• _What you are asked to do_
Each line from the one containing "Where should I" to the end of the entries below is to be set down exactly; the pictures are not.

• _Source data_
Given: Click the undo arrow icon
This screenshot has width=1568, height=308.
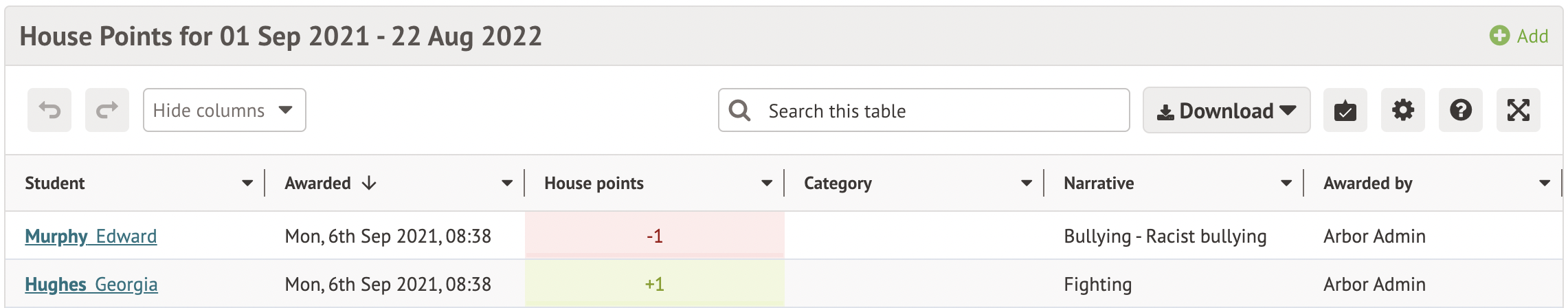Looking at the screenshot, I should pos(49,110).
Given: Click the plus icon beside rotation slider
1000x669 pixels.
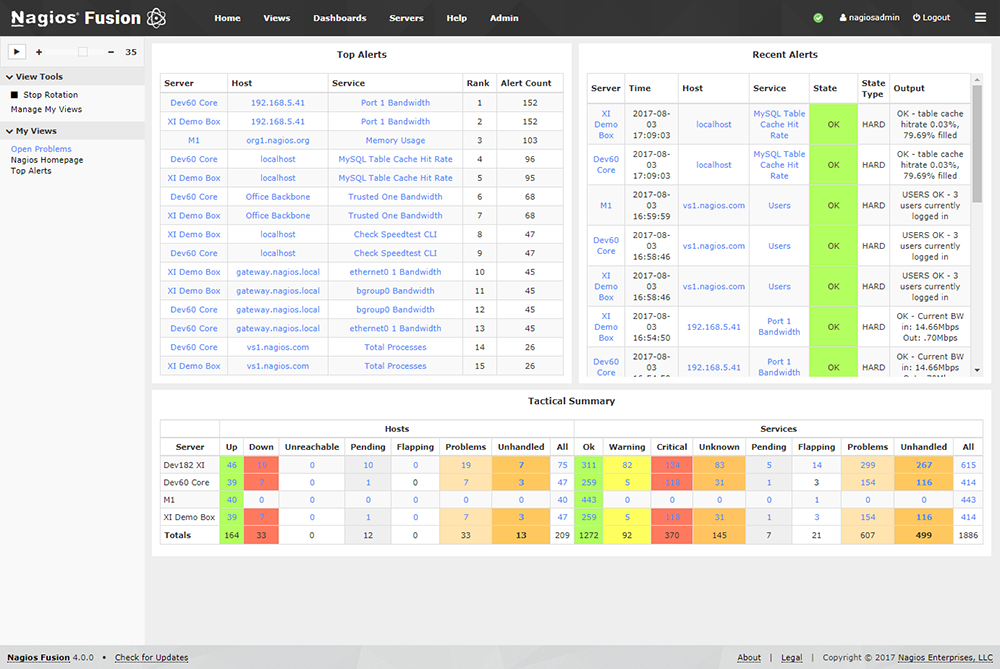Looking at the screenshot, I should [x=39, y=52].
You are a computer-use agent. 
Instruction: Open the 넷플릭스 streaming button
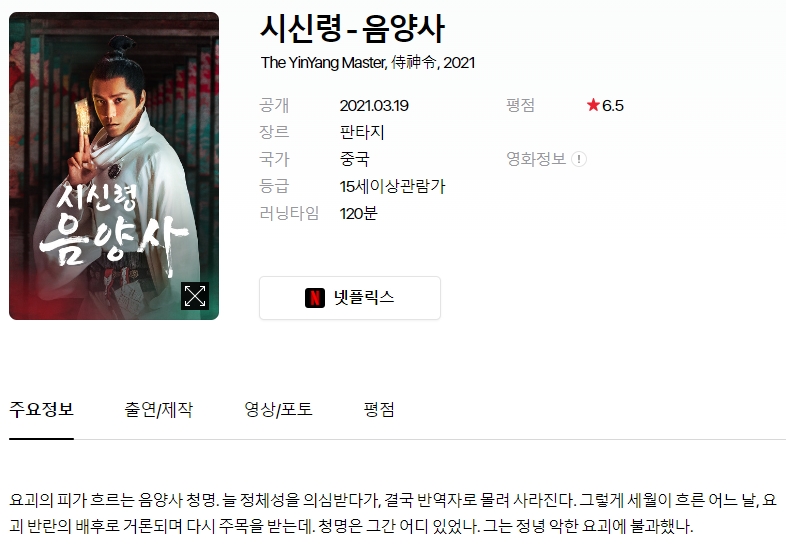350,298
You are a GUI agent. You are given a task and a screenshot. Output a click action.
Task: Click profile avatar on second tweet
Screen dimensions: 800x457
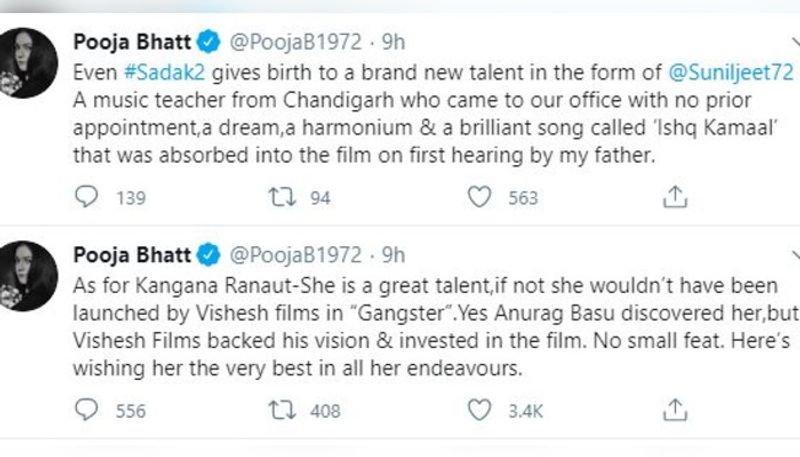point(27,276)
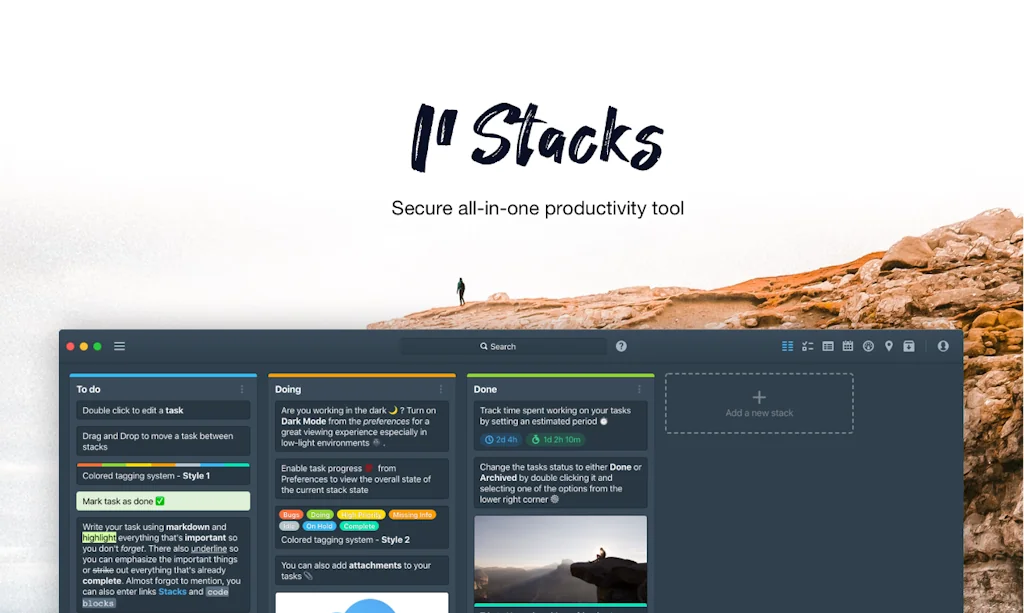The width and height of the screenshot is (1024, 613).
Task: Click 'Add a new stack'
Action: click(x=758, y=403)
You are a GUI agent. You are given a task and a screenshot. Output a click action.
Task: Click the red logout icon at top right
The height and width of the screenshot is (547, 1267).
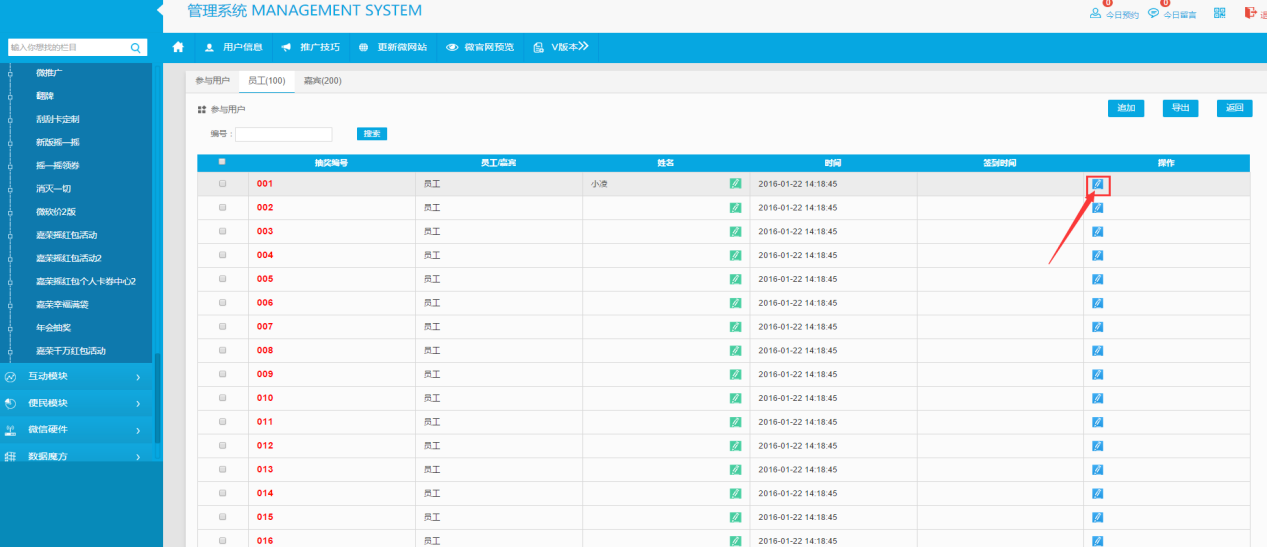point(1250,13)
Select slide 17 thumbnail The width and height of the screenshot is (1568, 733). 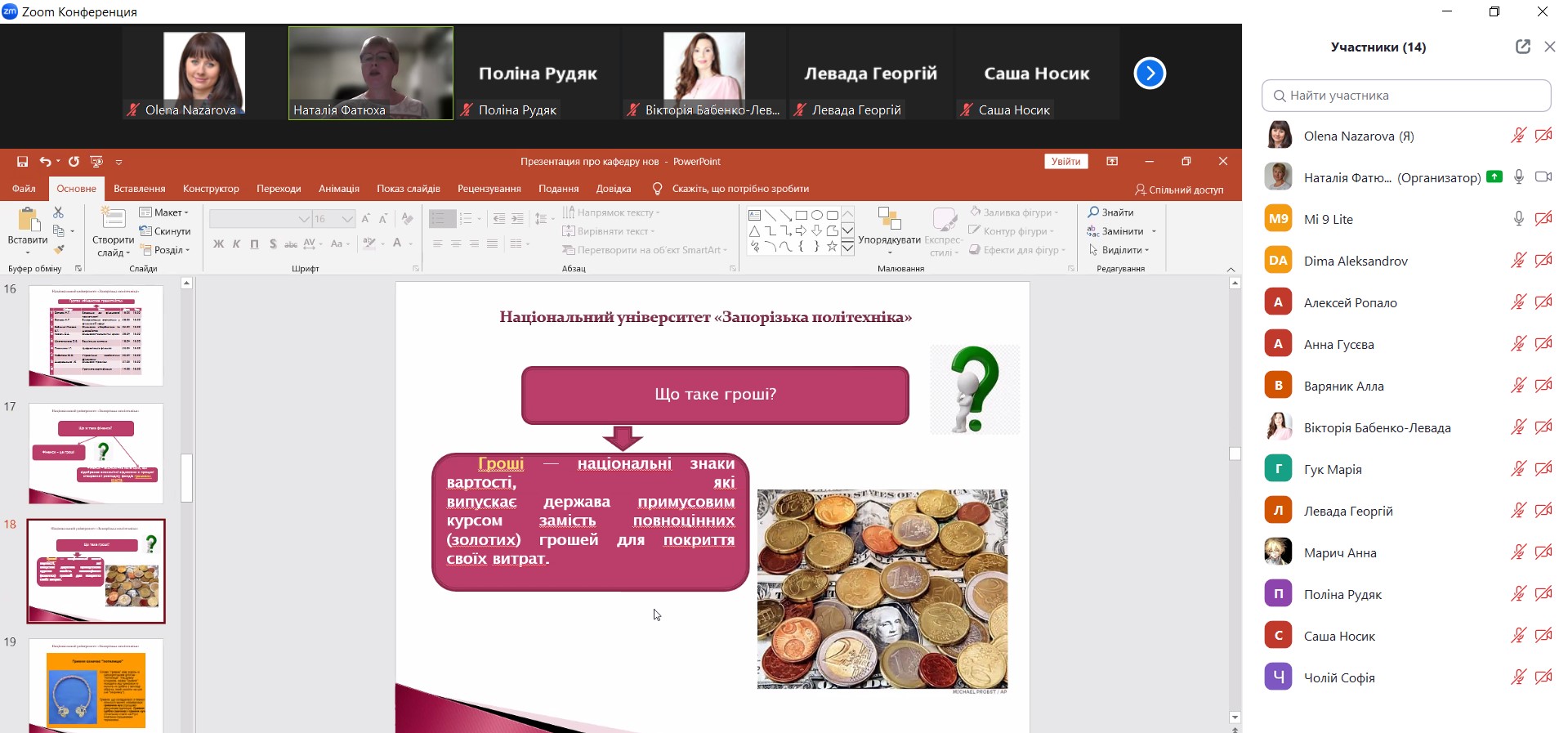click(x=96, y=453)
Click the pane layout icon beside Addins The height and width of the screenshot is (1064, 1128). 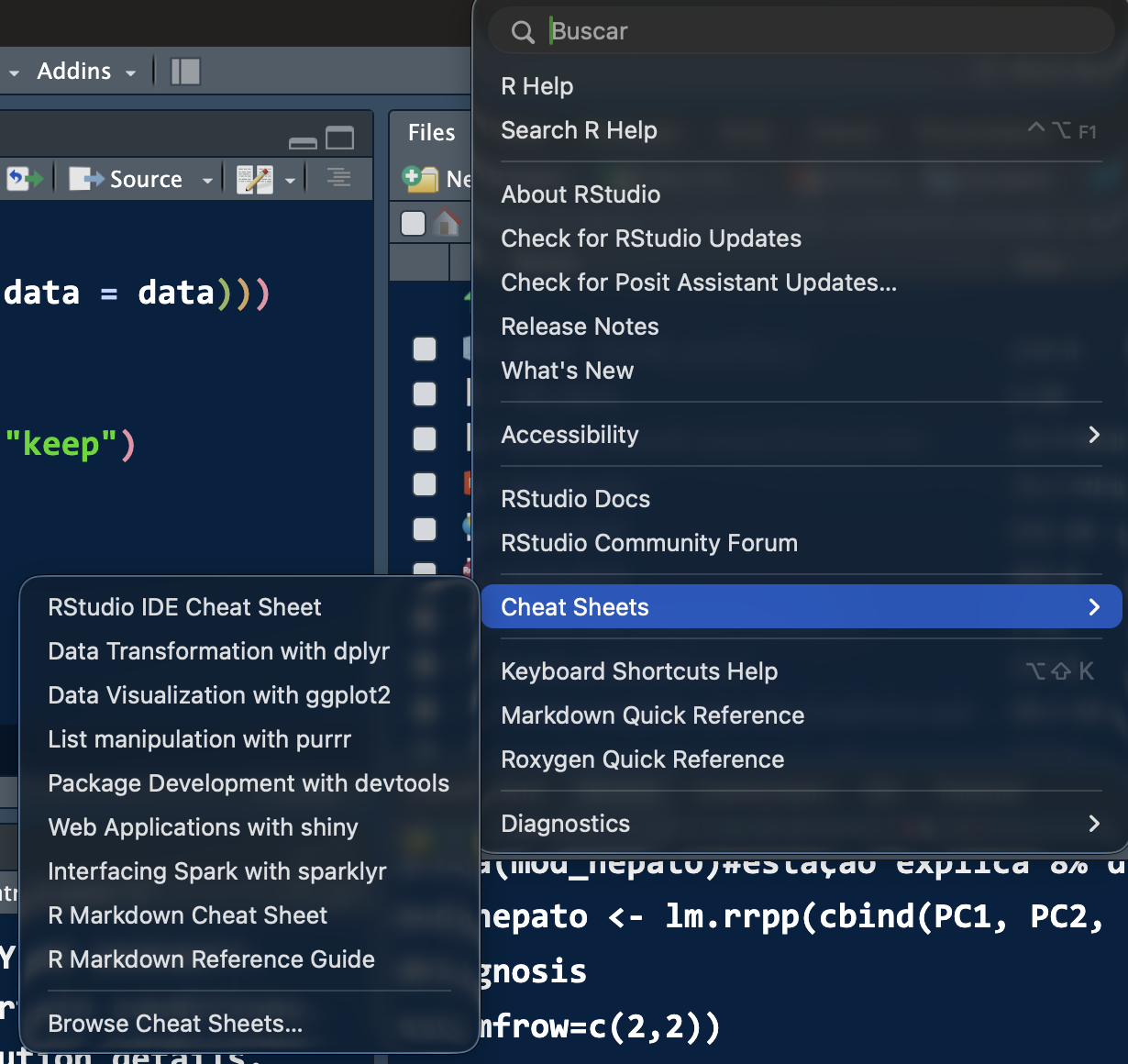[185, 72]
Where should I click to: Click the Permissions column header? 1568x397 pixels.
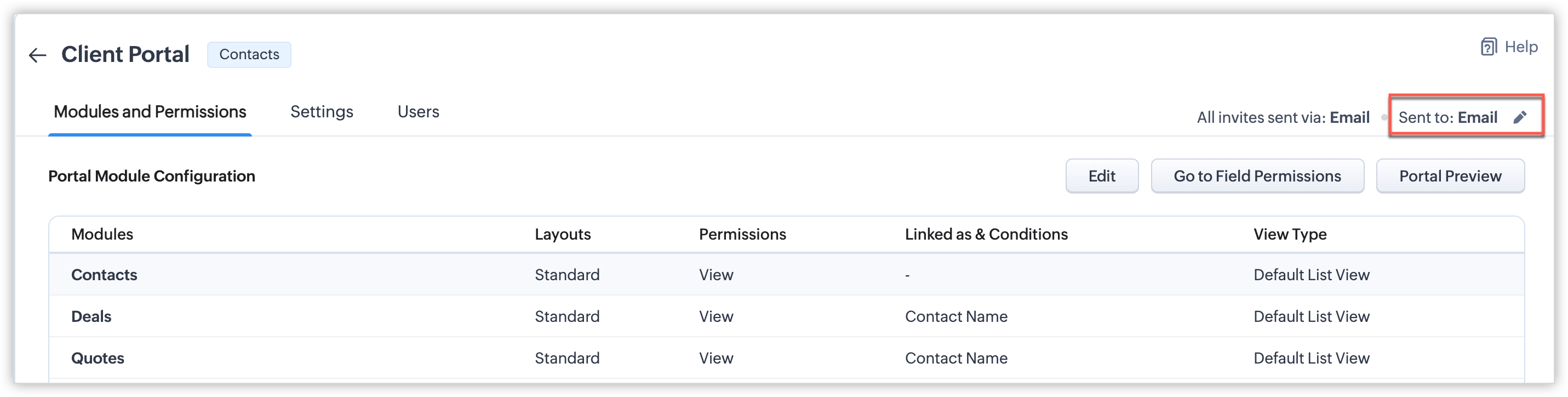742,235
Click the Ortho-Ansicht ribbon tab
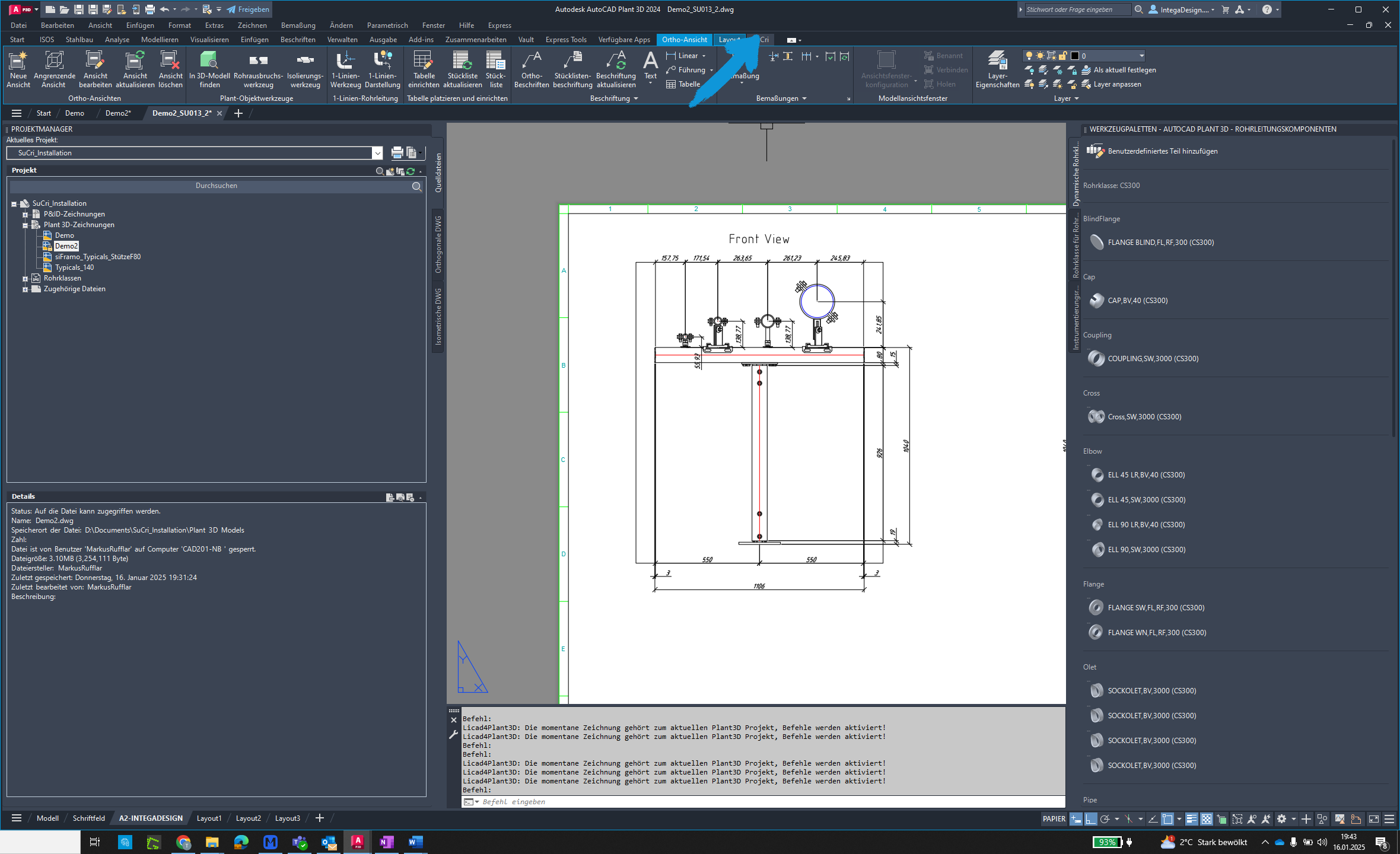This screenshot has height=854, width=1400. pos(684,39)
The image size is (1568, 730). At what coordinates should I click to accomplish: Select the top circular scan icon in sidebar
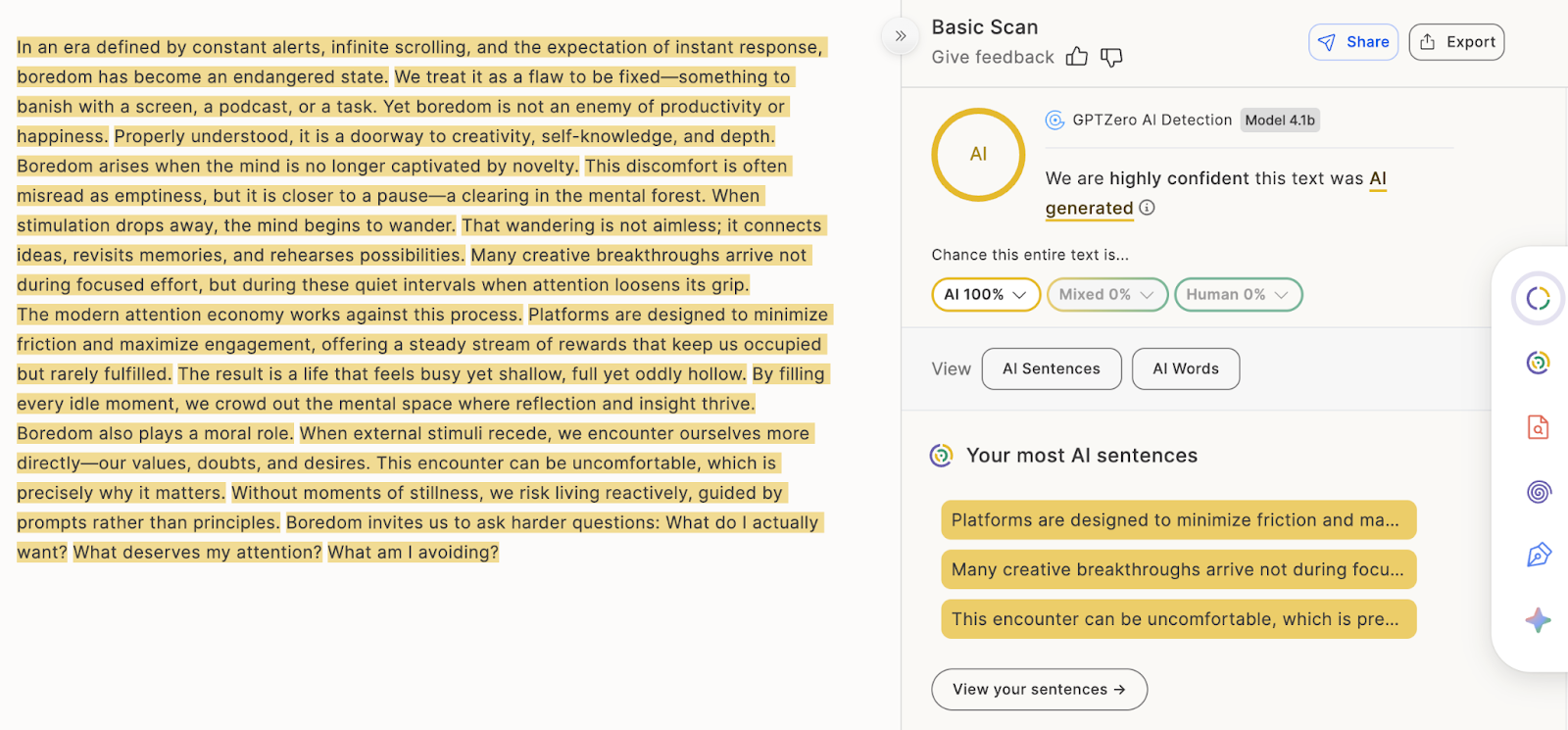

• _Reply to the exercise_
Where should I click to: Click the Permissions column header? 1568x397 pixels.
742,235
Click the Ortho-Ansicht ribbon tab
This screenshot has height=854, width=1400. pos(684,39)
The image size is (1568, 730). At what coordinates should I click to accomplish: Select the top circular scan icon in sidebar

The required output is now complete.